IS ARLENE ACKERMAN's $338,000 salary obscene? Are the salaries of many school district executives, which hover around $200,000, unconscionable?

IS ARLENE ACKERMAN's $338,000 salary obscene? Are the salaries of many school district executives, which hover around $200,000, unconscionable?

Or do these salaries - highlighted yesterday in a Daily News column by former schools CEO Phil Goldsmith - represent new evidence that after years of starving the city's public schools, we are now recognizing the value of education, and are simply paying for what we value?

We're betting that most people's answer depends on who signs their paychecks- if, that is, they're lucky enough to be getting one.

Who decides what a fair salary is in this case? Other cities with much larger districts, like Chicago (410,000 students) and New York (1.1 million students) pay their school heads far less. In fact, almost all cities do.

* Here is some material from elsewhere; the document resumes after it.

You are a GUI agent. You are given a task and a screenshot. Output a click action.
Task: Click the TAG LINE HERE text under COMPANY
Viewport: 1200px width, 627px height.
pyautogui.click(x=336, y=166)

Ackerman says her years of experience - four decades in education -justifies her salary. She has also saved money, she says, by realigning district operations. The district now spends 6 percent of its budget on district operations; the standard is 5 to 8 percent.

To be fair, Ackerman didn't establish the standard for this high rate of pay. Her predecessor, Paul Vallas, had a base of $275,000, with perks that pushed his compensation beyond $500,000 a year. (Directly following Vallas, interim chief Tom Brady made $275,000). The fact is, rising school salaries coincide with the state takeover of the city's schools.

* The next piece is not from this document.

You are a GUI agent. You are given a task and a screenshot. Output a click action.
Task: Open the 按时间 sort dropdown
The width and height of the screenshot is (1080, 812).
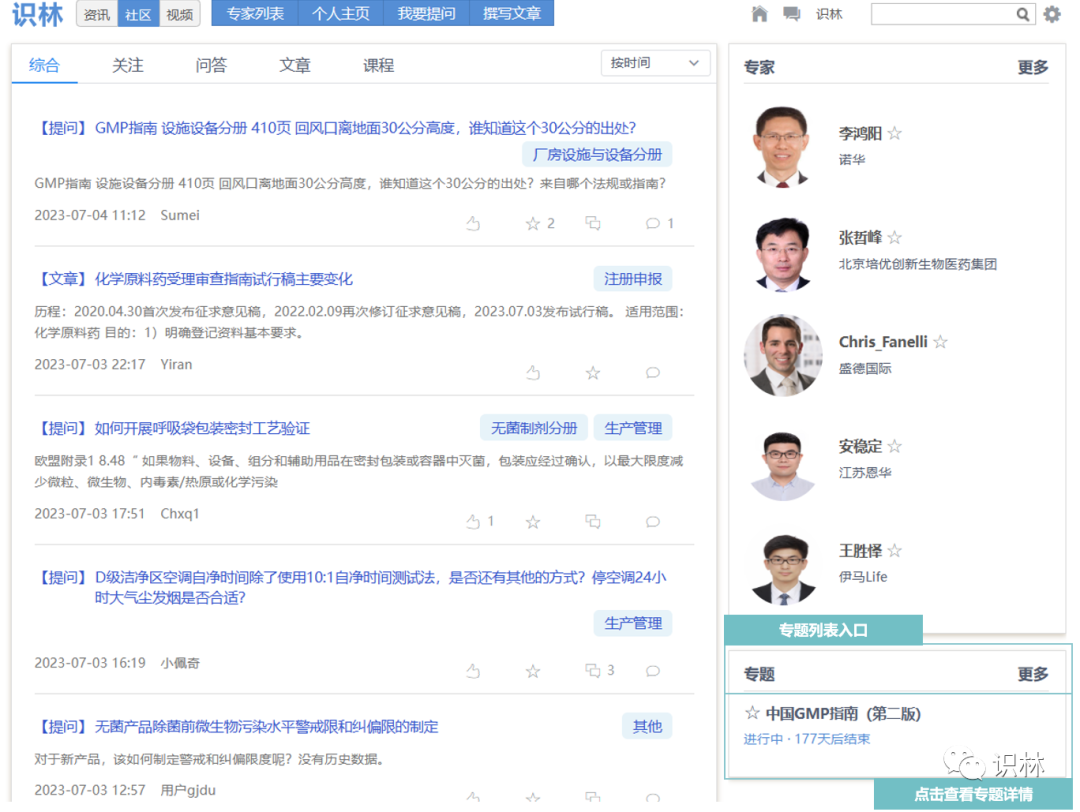(x=655, y=63)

We support public education, especially those on the front lines, such as teachers and principals, who should be paid appropriately. And Ackerman apparently agrees, since she has paved the way for principals to be able to make $150,000.

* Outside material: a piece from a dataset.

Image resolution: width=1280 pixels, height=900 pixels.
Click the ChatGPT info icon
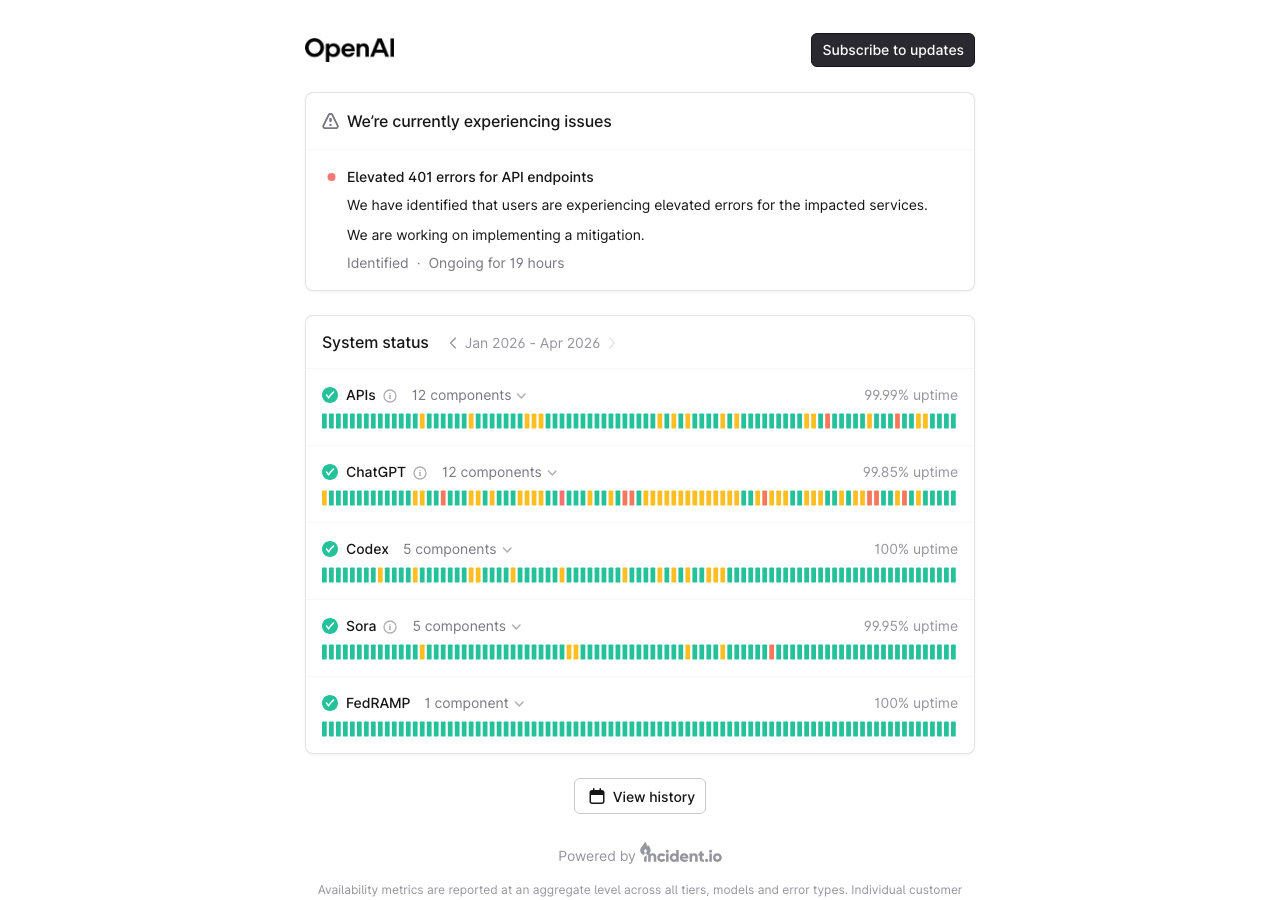pos(420,473)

But it's not just Ackerman's salary that is at issue. It's also the pay of the executives who surround her that sends the wrong message, on a number of fronts:

First, the city, the state and the district are struggling against harsh, new economic realities that could lead to the loss of hundreds of thousands of education jobs. Mayor Nutter took a pay cut. The governor himself makes about half what Ackerman makes. Taking these comparisons as appropriate measures of value, how can the head of a district with 200,000 students be more valuable than the head of an entire state of 12 million?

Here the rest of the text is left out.